Write out again only the lines between the one with "Task: Open 拡張機能 breadcrumb link" and the end of the records below, both ends counted, and don't include the pictures.

(SOURCE INFORMATION begins)

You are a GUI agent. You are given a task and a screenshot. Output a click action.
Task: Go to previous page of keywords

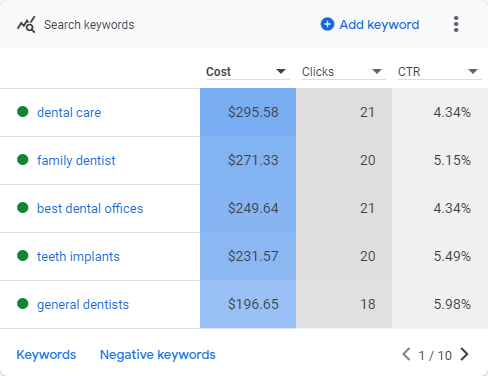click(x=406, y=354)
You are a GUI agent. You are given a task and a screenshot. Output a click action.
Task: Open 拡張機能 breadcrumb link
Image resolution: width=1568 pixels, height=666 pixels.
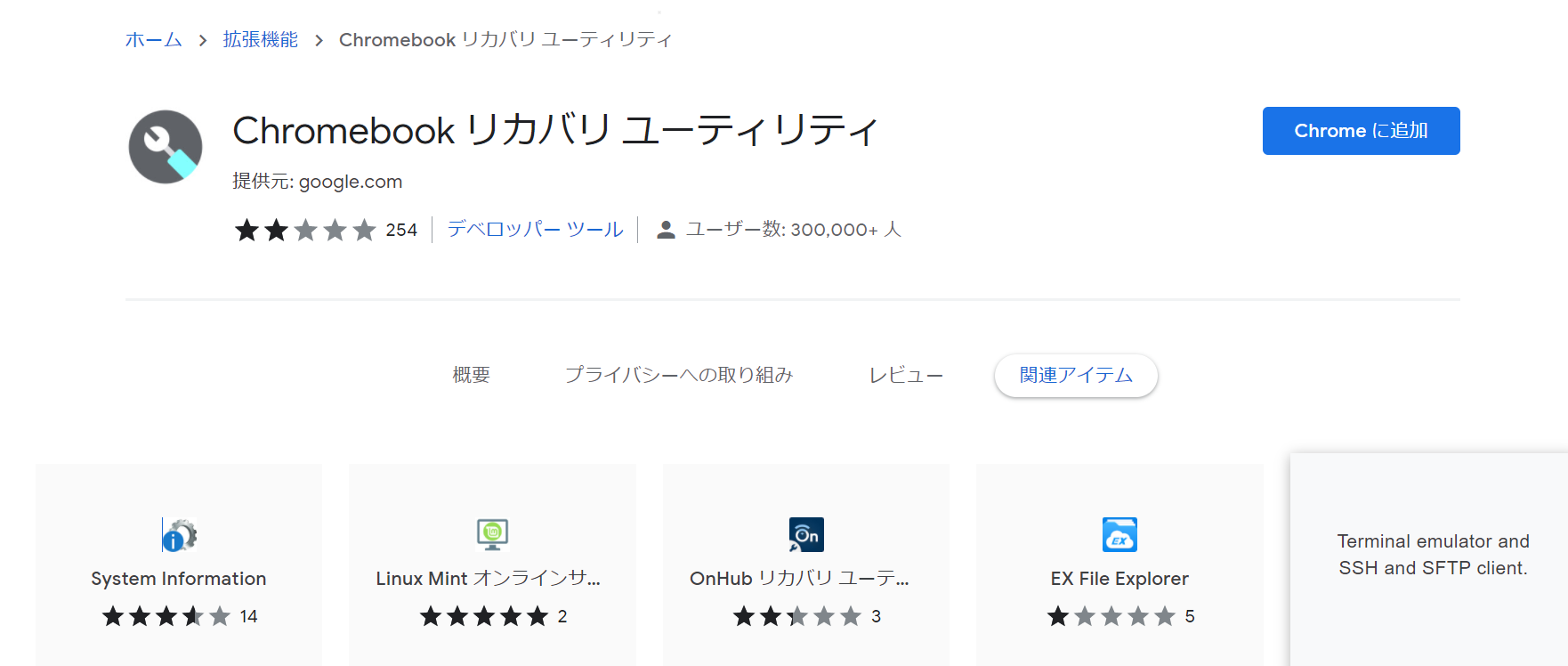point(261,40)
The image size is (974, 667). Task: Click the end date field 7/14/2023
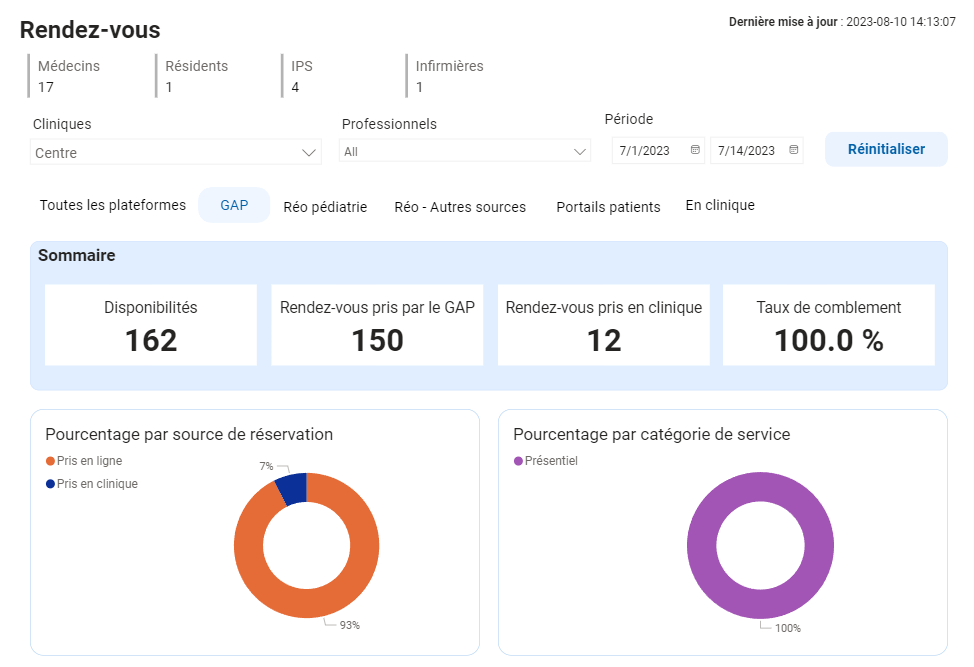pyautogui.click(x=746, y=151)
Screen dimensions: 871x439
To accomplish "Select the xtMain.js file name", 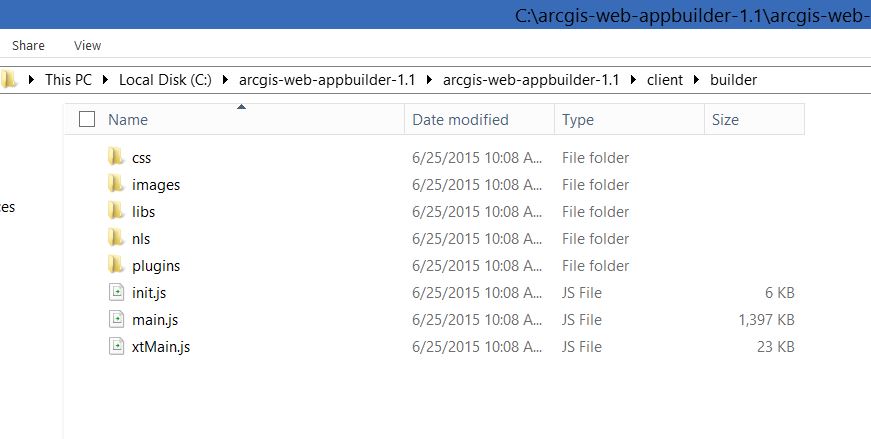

(SOURCE INFORMATION ends)

• [RESULT]
Task: Open 拡張機能 breadcrumb link
Image resolution: width=1568 pixels, height=666 pixels.
point(261,40)
The image size is (974, 667). Task: Click the end date field 7/14/2023
pyautogui.click(x=746, y=151)
Screen dimensions: 871x439
To accomplish "Select the xtMain.js file name", 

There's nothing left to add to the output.